Skwire notes the odd distinction that Sante makes in the first sentence above, as if profit is not how proprietors ever made “a living”, or that they observed certain limits on their finances not imposed by market forces (i.e., their customers). She adds that businesses often seek to “create communities” as part of their business models, now in the era of social media more than ever, contrary to Sante’s presumption. Here’s Skwire’s verdict:

“Sante, though, has so much mud in his eyes that he is blind to the tangible and important progress that has been made in human wealth and welfare. His mucky nostalgia leads him to claim that our increasing wealth — which has given us more health, more discretionary income, more food, and more free time — is a danger more pernicious than terrorism.“

I am surprised that Skwire fails to mentions the environmental left in this context. It is, after all, the source of hysteria related to population and scarcity, and the source of so much criticism of modernity. As an antidote to such nonsense, I recommend the Human Progress web site. This recent entry on Julian Simon is instructive. I also recommend Matt Ridley’s Rational Optimist blog. Try this entry on “The Long Shadow of Malthus” for a start.

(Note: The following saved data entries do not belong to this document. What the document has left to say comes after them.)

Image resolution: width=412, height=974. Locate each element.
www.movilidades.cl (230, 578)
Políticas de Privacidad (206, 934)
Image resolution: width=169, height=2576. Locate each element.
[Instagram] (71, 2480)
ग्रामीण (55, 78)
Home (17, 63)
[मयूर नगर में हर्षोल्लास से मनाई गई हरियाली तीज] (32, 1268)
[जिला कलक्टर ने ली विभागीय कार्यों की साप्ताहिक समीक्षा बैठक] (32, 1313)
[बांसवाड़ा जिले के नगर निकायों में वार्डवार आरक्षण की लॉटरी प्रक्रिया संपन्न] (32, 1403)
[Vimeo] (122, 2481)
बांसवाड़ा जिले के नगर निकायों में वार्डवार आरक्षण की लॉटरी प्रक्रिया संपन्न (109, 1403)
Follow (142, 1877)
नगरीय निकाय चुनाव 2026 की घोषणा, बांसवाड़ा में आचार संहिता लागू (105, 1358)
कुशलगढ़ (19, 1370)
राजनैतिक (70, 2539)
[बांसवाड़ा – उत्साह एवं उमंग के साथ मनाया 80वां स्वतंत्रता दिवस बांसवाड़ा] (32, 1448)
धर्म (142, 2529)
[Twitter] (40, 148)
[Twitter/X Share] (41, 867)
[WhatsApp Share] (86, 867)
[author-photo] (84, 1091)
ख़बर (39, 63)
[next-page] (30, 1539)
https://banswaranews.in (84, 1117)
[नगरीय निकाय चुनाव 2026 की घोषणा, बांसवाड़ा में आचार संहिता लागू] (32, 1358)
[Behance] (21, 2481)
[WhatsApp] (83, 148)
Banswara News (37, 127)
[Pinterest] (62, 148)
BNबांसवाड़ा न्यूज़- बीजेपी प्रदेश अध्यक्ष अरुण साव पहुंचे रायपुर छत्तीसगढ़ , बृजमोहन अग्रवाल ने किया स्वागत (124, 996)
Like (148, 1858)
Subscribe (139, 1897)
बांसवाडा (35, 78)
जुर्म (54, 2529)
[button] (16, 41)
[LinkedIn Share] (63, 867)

Skwire views Luc Sante’s infatuation with pre-modern life and lifestyles as an elitist’s prescription for “other” people. That may well be. It also fits the profile of many environmental elites. Whether or not Skwire’s characterization of Sante is accurate, he is at least ignorant of the great diffusion of prosperity taking place around the globe, fueled by markets and economic development. It seems awkward that anyone would bemoan economic progress when, in fact, world poverty is declining, yet that very misgiving is implied by many critiques of markets and modernity.